● Quoted passage
* * *
To corrupt a well known saying, “cook a man a meal and he’ll eat it; teach a man a recipe, and maybe he’ll cook for you…”, I thought it was probably about time I posted the recipe I’ve been using for laying out Twitter friends networks using Gephi, not least because I’ve been generating quite a few network files for folk lately, giving them copies, and then not having a tutorial to point them to. So here’s that tutorial…
The starting point is actually quite a long way down the “how did you that?” chain, but I have to start somewhere, and the middle’s easier than the beginning, so that’s where we’ll step in (I’ll give some clues as to how the beginning works at the end…;-)
Here’s what we’ll be working towards: a diagram that shows how the people on Twitter that @wiredUK follows follow each other:
The tool we’re going to use to layout this graph from a data file is a free, extensible, open source, cross platform Java based tool called Gephi. If you want to play along, download the datafile. (Or try with a network of your own, such as your Facebook network or social data grabbed from Google+.)
* * *
● Record extracts
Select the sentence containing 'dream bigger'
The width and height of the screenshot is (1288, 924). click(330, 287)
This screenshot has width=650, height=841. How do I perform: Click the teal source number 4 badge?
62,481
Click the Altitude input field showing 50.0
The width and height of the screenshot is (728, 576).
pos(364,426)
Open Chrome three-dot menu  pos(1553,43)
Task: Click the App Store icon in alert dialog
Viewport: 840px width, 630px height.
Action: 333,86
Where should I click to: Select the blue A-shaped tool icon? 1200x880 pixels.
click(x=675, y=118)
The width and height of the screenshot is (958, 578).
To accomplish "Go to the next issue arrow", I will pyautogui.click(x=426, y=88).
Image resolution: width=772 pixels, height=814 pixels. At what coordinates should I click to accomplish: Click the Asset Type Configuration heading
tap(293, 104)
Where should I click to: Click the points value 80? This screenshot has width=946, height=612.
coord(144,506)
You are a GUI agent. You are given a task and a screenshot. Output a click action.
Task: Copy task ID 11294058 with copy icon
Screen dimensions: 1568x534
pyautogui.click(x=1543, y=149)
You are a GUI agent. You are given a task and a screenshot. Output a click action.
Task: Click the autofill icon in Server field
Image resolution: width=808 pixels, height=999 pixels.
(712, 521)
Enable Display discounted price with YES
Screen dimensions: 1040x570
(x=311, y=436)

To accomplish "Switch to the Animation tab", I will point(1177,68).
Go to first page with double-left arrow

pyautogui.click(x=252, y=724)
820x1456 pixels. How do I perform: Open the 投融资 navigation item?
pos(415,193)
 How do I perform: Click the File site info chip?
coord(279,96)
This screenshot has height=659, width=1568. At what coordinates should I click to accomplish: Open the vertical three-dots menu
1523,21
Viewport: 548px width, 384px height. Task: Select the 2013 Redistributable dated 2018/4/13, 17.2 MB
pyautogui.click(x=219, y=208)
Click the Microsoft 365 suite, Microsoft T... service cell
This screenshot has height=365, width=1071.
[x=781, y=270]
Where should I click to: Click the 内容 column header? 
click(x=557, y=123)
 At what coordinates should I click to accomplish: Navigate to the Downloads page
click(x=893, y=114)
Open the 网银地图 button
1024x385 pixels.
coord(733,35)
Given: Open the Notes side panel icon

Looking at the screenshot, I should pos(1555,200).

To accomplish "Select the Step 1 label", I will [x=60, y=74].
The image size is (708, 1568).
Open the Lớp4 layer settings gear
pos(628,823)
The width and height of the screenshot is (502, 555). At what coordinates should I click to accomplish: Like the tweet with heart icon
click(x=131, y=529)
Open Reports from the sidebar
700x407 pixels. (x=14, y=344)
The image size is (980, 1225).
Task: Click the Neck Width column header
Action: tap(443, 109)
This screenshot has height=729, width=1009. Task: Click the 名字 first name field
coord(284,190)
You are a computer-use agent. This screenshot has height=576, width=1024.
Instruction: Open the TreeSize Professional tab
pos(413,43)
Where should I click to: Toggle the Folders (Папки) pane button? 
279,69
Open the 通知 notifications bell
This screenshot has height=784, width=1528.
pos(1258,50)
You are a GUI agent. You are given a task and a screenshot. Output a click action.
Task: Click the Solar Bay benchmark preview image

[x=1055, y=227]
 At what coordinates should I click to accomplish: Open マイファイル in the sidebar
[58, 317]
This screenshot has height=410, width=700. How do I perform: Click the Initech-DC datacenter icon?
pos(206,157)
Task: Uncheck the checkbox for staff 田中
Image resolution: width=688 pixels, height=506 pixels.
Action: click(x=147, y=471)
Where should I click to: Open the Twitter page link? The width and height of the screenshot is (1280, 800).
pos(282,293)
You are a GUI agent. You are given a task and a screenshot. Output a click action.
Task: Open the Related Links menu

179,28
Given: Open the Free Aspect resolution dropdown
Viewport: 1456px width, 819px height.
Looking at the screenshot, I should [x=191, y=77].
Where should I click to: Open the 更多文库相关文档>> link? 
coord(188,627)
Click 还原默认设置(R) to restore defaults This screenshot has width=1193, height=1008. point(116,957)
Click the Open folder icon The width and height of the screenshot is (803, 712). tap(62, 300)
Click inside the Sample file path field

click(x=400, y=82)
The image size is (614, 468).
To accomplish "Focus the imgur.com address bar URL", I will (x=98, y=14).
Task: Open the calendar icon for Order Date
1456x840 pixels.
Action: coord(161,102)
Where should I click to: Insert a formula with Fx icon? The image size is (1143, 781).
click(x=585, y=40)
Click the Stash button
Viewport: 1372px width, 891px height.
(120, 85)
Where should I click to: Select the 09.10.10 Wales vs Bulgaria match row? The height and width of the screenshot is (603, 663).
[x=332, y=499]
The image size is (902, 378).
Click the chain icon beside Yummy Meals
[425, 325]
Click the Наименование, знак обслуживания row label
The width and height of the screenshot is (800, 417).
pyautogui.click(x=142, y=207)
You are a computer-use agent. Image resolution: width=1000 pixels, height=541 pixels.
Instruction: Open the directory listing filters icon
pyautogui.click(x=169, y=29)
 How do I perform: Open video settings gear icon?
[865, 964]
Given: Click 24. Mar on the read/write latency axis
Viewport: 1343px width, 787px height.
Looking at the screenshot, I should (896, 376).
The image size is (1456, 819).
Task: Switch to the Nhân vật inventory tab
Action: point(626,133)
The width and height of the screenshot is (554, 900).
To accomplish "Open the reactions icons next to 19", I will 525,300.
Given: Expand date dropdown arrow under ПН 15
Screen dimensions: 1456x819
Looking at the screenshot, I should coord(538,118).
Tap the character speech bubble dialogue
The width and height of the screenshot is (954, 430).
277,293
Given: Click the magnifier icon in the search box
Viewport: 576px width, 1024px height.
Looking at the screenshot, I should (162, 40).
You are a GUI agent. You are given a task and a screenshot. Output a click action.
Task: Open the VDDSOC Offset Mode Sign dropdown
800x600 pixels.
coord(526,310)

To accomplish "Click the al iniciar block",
* * *
● What to do
• a. Restate word for word the part of the Gephi tutorial excerpt that opens with the words containing "Here’s what we’ll" and closes with "grabbed from Google+.)".
• b. List every descriptive term the Gephi tutorial excerpt uses to characterize the tool Gephi.
• c. In the Gephi tutorial excerpt, whose followed Twitter users does the target diagram show?

● Problem solutions
• a.
Here’s what we’ll be working towards: a diagram that shows how the people on Twitter that @wiredUK follows follow each other:
The tool we’re going to use to layout this graph from a data file is a free, extensible, open source, cross platform Java based tool called Gephi. If you want to play along, download the datafile. (Or try with a network of your own, such as your Facebook network or social data grabbed from Google+.)

• b. free, extensible, open source, cross platform, Java based

• c. @wiredUK